Your instructions: Only the lines from the one containing "Click the zoom slider handle" through the end of the material should be printed, exactly as they appear. Leave out pictures.

Stored data:
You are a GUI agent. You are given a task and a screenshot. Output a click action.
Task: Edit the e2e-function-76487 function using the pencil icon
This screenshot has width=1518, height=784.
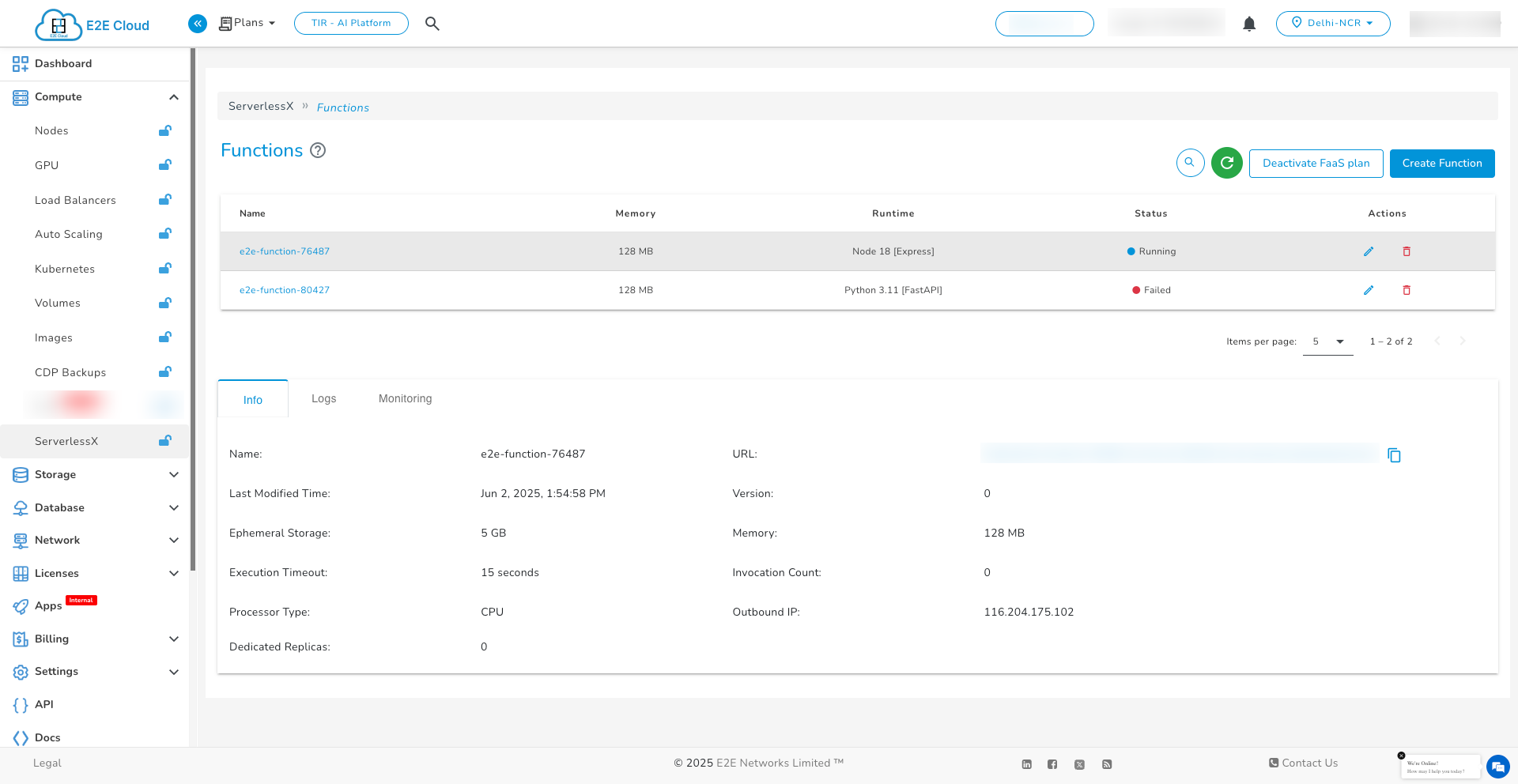pos(1369,251)
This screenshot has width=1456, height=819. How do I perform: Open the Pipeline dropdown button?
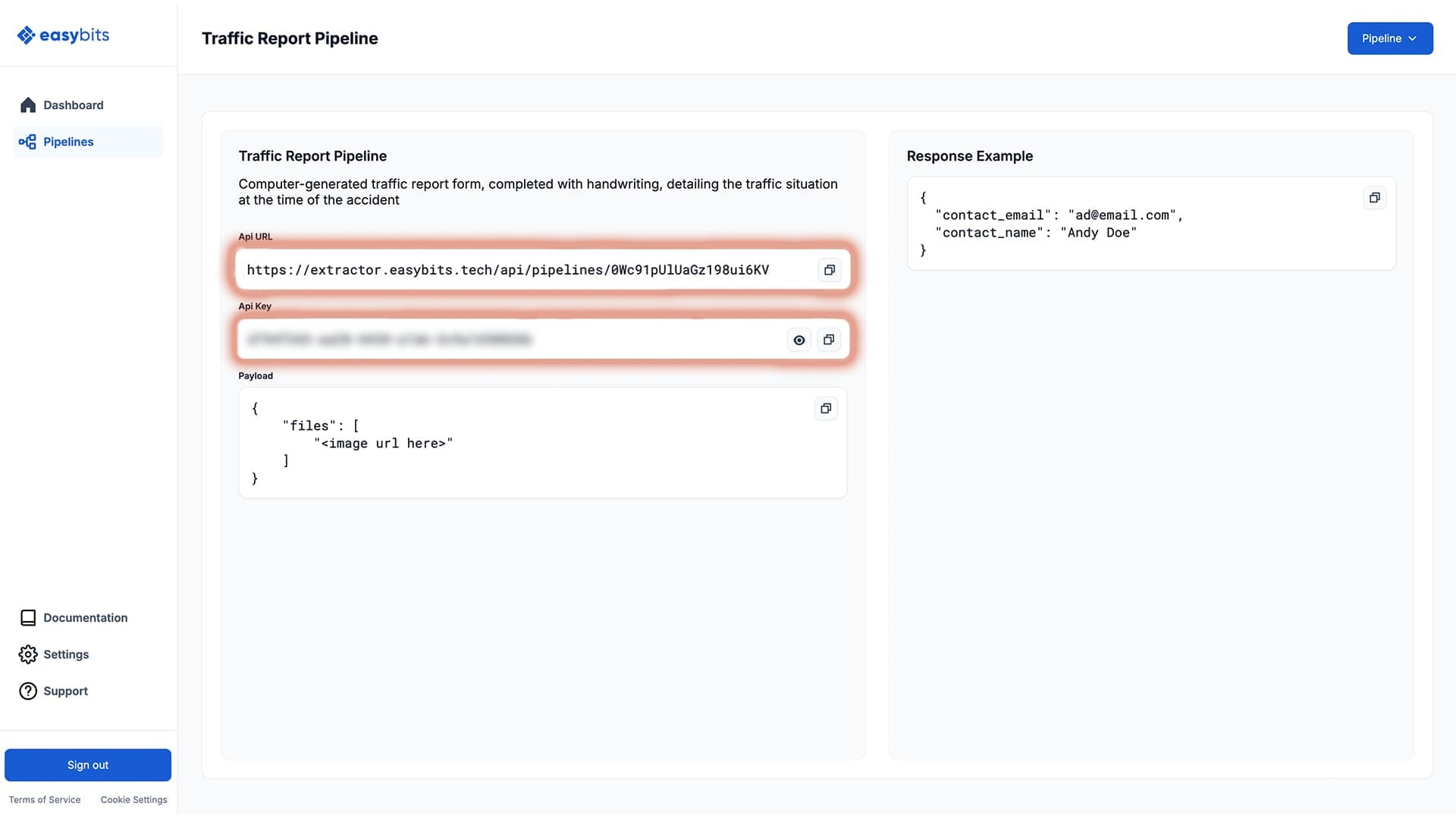(x=1389, y=39)
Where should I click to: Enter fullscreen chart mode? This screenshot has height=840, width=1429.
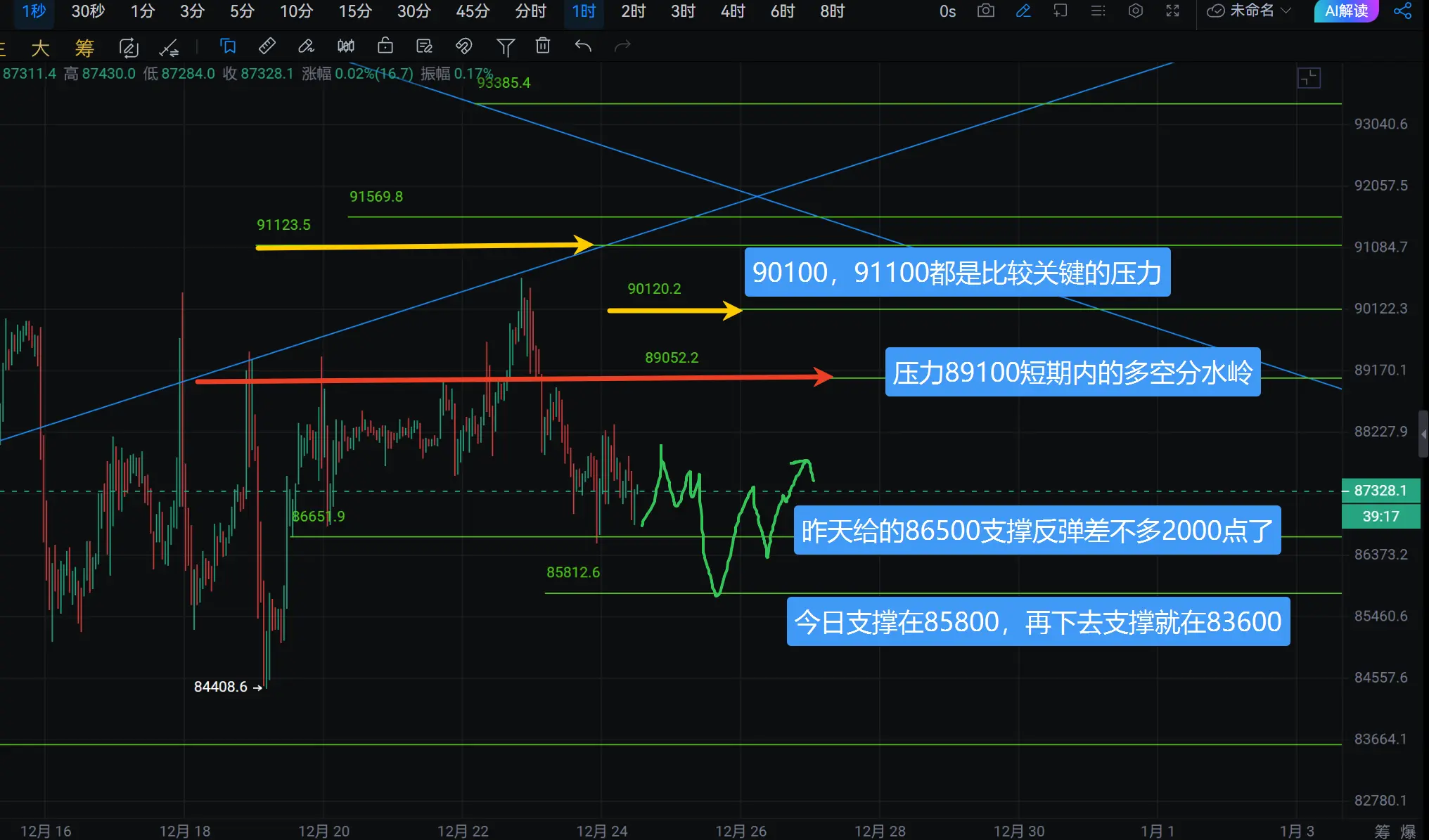click(x=1172, y=11)
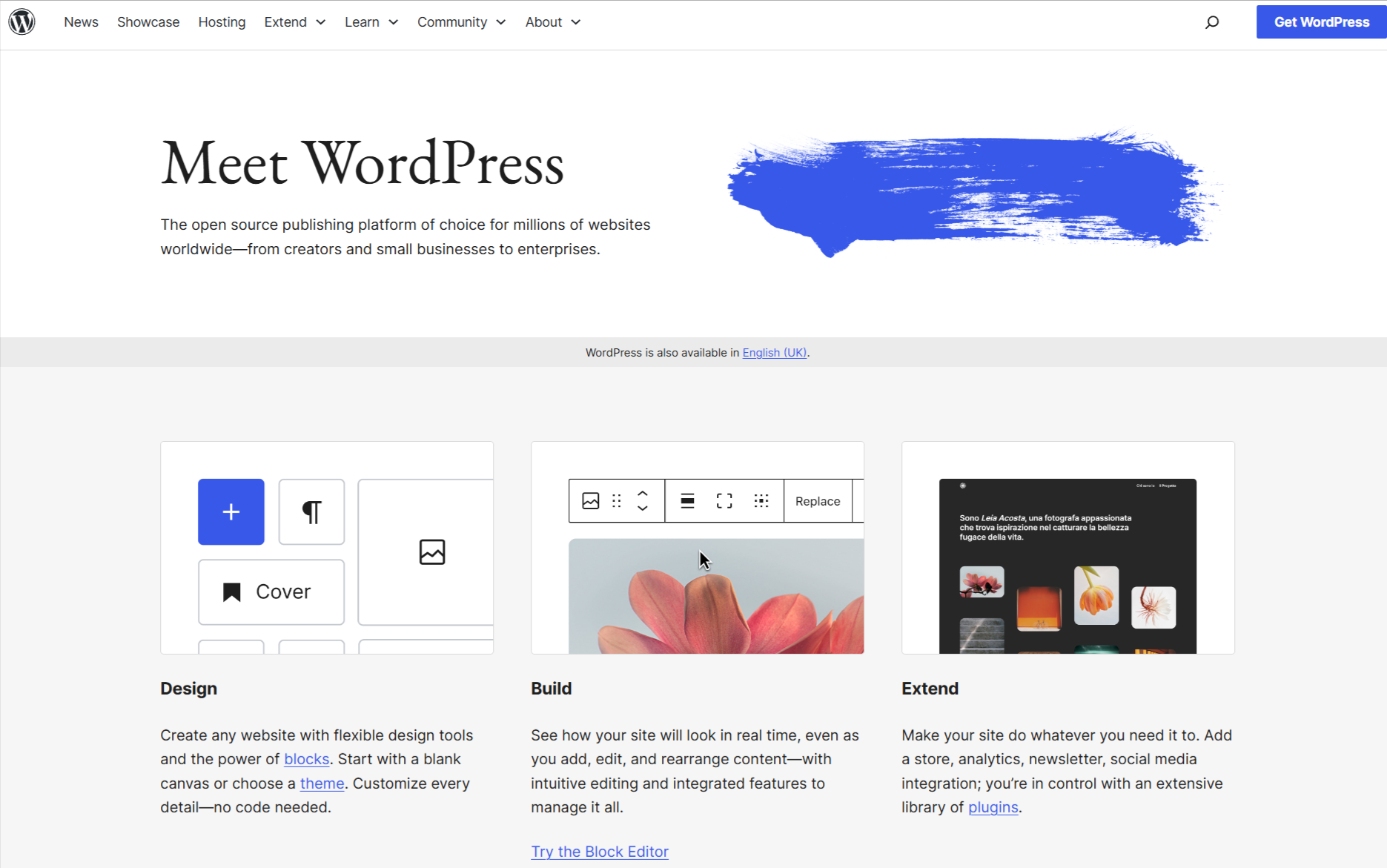Open the search icon
1387x868 pixels.
click(x=1213, y=21)

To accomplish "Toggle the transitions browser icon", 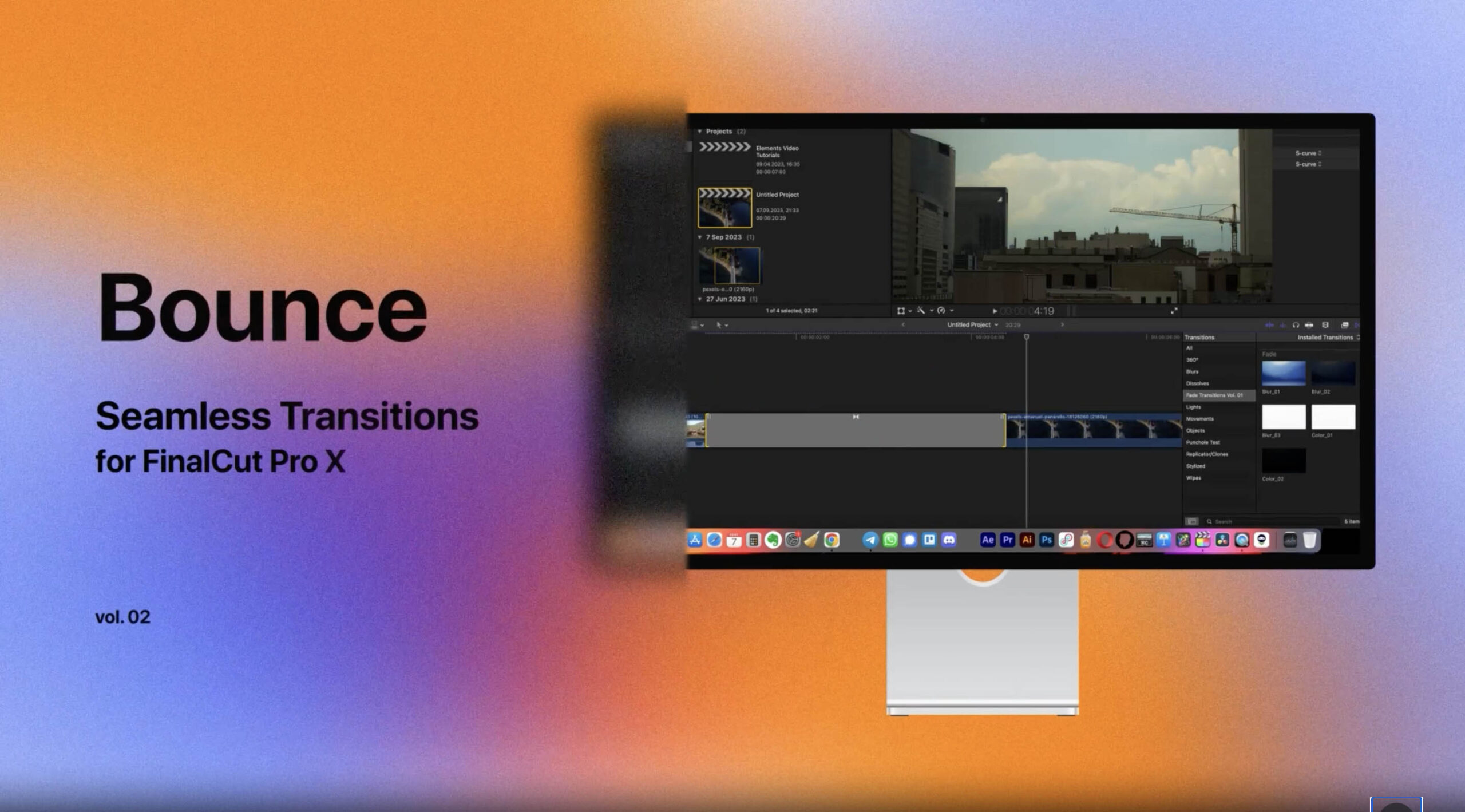I will [x=1356, y=325].
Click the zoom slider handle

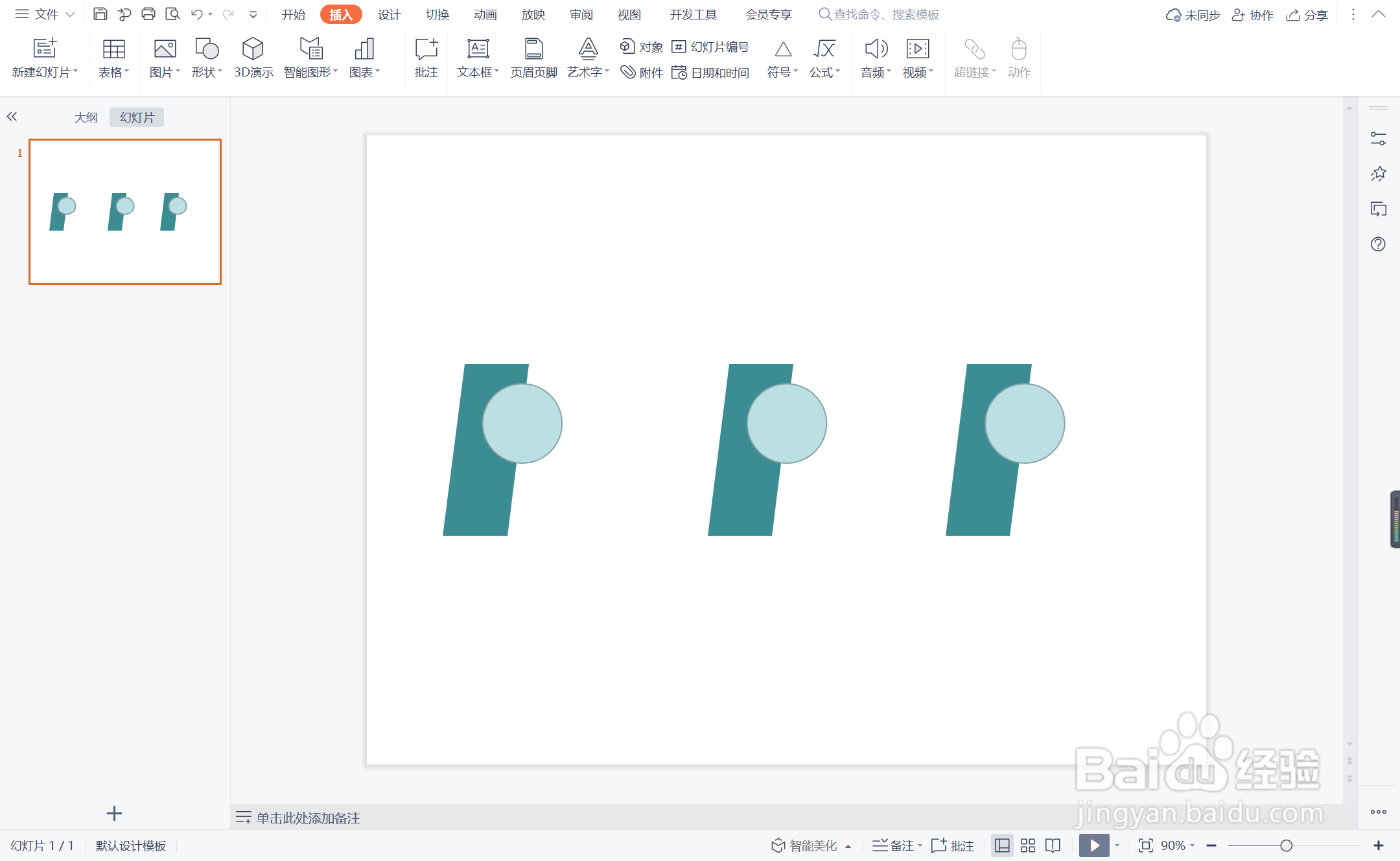click(1287, 845)
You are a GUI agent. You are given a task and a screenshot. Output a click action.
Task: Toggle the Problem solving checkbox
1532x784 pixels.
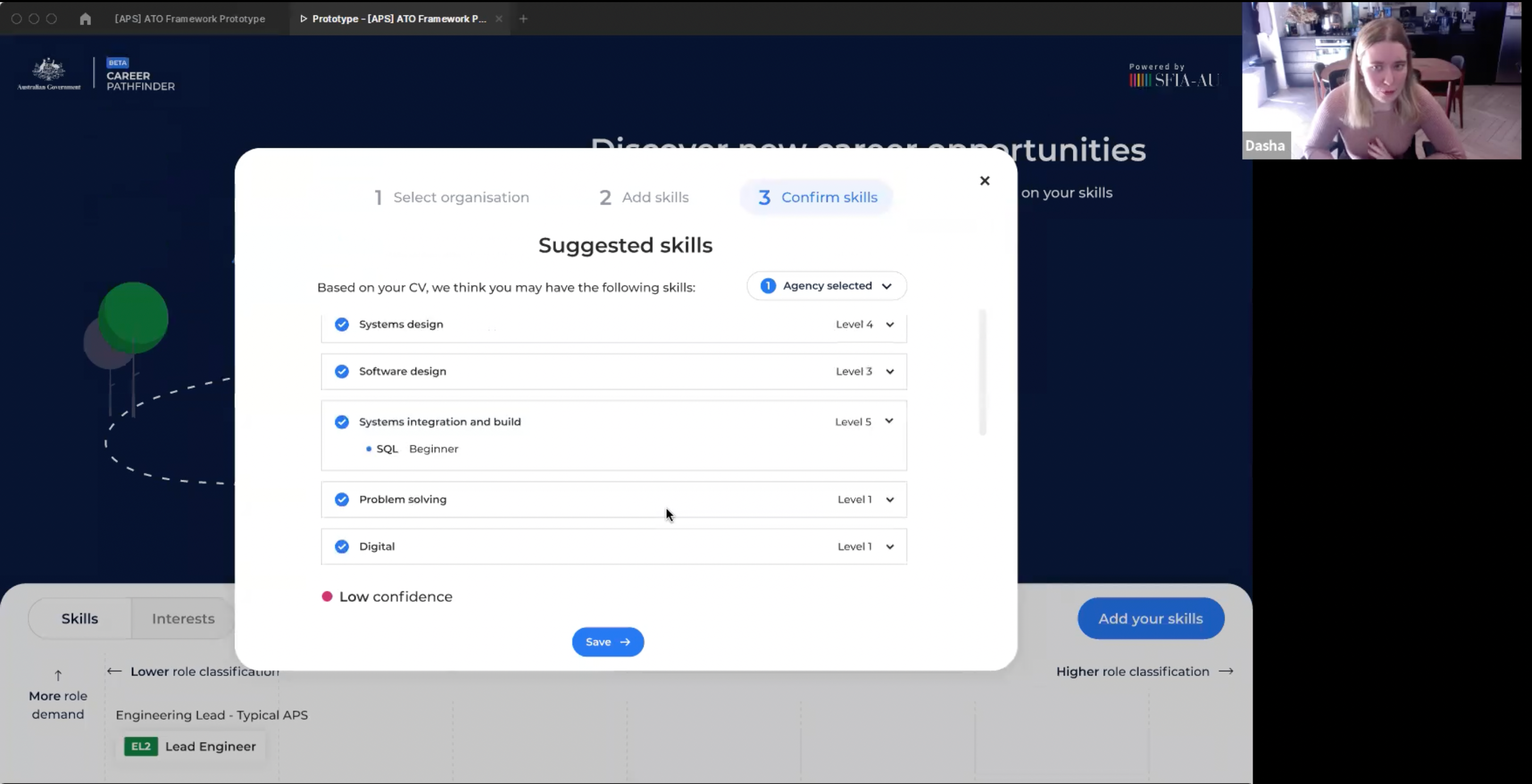pos(342,499)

Response:
Click the zoom slider handle

click(1287, 845)
You are a GUI agent. You are given a task and a screenshot. Output a click action.
Task: Toggle the Problem solving checkbox
1532x784 pixels.
pos(342,499)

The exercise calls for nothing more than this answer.